Bodo, Murray
Publisher: St Anthony Messenger Press, USA, 2013
Paperback: 176 pages
Language: English
ISBN-10: 0867169958
ISBN-13: 978-0867169959
RRP: £9.95
More than forty years ago Fr Murray Bodo OFM went
on a journey to Assisi in search of a dream and there found St Francis of
Assisi. As a result Francis: the Journey
and the Dream almost wrote itself as one thought flowed after another in a
poetic, readable and profound modern spiritual classic. Since its publication
in 1971, Francis: The Journey and the
Dream has sold more than 200,000 copies across the world, has been
reprinted several times and, in 2011, appeared in a special 40th
anniversary edition. It has touched hearts and helped to bring peace on
countless occasions. For many, it is a book to read and re-read, to take away
for periods of quiet prayer and contemplation and, for others, an essential
companion on a visit to Assisi.
Francis and
Jesus is both separate and inseparable from Francis: the Journey and the Dream. Both books tell the life story
of the 12th century Italian saint who set the world on fire with his
love for his Crucified Lord and for his bride, Lady Poverty. The big difference
is that forty years lie between the two publications and in that period, Bodo
himself has journeyed through life. As a result, Francis and Jesus shows the maturity of thought, accumulated experience
and increasing insight of those years.
It is not that Francis:
the Journey and the Dream lacked maturity. Far from it. However, precisely
because Francis and Jesus is also an
account of the life of St Francis, Bodo has approached his theme with the
accumulated wisdom of many years as a Franciscan friar, poet, writer, spiritual
guide and story teller.
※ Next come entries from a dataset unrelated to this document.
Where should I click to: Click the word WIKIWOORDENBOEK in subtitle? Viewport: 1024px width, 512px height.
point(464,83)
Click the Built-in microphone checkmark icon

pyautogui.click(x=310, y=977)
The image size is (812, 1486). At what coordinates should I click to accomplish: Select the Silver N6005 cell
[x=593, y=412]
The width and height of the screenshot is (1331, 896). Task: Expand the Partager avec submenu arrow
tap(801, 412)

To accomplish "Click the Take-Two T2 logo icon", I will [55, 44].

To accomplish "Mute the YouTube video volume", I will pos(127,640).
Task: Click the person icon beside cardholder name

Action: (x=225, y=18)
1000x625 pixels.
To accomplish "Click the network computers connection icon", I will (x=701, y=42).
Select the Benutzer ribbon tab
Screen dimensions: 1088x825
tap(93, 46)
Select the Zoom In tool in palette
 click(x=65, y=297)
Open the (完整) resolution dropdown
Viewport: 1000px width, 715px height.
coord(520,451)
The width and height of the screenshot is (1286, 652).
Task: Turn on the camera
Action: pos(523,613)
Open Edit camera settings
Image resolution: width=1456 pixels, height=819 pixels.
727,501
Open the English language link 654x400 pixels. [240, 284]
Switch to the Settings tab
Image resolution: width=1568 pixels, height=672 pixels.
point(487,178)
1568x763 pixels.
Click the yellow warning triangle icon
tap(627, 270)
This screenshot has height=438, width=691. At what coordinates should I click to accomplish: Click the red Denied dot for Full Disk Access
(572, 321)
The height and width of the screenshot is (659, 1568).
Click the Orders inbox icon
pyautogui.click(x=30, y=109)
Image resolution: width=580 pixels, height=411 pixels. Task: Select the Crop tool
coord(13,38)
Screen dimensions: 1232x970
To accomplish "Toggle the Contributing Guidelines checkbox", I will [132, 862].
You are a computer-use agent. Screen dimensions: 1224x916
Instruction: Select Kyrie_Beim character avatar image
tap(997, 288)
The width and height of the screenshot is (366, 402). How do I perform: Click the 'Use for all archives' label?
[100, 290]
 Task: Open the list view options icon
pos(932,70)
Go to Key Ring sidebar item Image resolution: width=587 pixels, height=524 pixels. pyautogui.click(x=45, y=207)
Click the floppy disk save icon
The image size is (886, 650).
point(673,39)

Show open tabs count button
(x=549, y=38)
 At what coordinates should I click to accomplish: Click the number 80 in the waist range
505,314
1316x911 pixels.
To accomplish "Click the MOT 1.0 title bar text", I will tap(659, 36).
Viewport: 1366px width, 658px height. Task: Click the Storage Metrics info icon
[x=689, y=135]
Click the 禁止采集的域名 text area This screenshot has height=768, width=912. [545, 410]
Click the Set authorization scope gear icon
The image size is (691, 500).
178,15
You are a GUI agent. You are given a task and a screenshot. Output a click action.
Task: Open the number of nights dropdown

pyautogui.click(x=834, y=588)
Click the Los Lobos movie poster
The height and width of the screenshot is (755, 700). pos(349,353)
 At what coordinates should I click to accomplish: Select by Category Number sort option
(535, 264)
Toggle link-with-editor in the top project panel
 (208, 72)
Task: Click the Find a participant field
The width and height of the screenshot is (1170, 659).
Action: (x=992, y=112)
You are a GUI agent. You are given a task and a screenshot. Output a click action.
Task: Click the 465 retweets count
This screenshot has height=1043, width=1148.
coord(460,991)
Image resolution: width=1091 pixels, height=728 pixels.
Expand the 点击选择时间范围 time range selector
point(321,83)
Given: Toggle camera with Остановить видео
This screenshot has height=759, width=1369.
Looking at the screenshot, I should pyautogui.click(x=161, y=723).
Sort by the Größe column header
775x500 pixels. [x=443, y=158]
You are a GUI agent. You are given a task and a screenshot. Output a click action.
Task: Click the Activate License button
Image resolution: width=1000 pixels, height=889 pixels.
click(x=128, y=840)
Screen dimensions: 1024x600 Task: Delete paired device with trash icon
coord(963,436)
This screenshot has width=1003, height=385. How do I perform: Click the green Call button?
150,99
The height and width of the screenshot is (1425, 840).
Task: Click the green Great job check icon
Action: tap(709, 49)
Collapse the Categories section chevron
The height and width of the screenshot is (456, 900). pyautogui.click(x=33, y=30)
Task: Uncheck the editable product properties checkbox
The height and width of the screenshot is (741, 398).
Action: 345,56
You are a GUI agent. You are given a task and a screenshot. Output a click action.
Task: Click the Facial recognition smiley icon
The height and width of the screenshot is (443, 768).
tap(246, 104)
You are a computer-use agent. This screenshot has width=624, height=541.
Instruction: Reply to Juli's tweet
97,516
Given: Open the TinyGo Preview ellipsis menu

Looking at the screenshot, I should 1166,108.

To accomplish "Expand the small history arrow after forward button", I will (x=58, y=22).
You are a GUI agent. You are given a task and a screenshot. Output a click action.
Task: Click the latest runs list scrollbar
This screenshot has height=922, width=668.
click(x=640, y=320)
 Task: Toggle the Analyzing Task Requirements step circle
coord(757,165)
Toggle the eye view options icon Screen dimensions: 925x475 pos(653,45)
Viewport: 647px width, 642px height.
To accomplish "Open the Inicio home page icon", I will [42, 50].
During the forty years between the two books, he has
travelled annually to Assisi, leading pilgrims around the same roads and hills
which were familiar to the saint. He has reflected, written and spoken about St
Francis on innumerable occasions, leading to his becoming a member of the
Franciscan Academy and probably one of the best-known Franciscan writers in the
English language. It is inevitable that his understanding of St Francis has
grown and developed after working for so long to show the relevance of the
Franciscan dream to today’s society. Neither Francis nor Fr Murray could be the
same person at both the start and a later milestone of their journey, and so,
if Francis and Jesus did not succeed
in portraying the ‘Little Poor Man of Assisi’ at a greater depth and different
perspective from that of Francis: the
Journey and the Dream, then the book would have failed.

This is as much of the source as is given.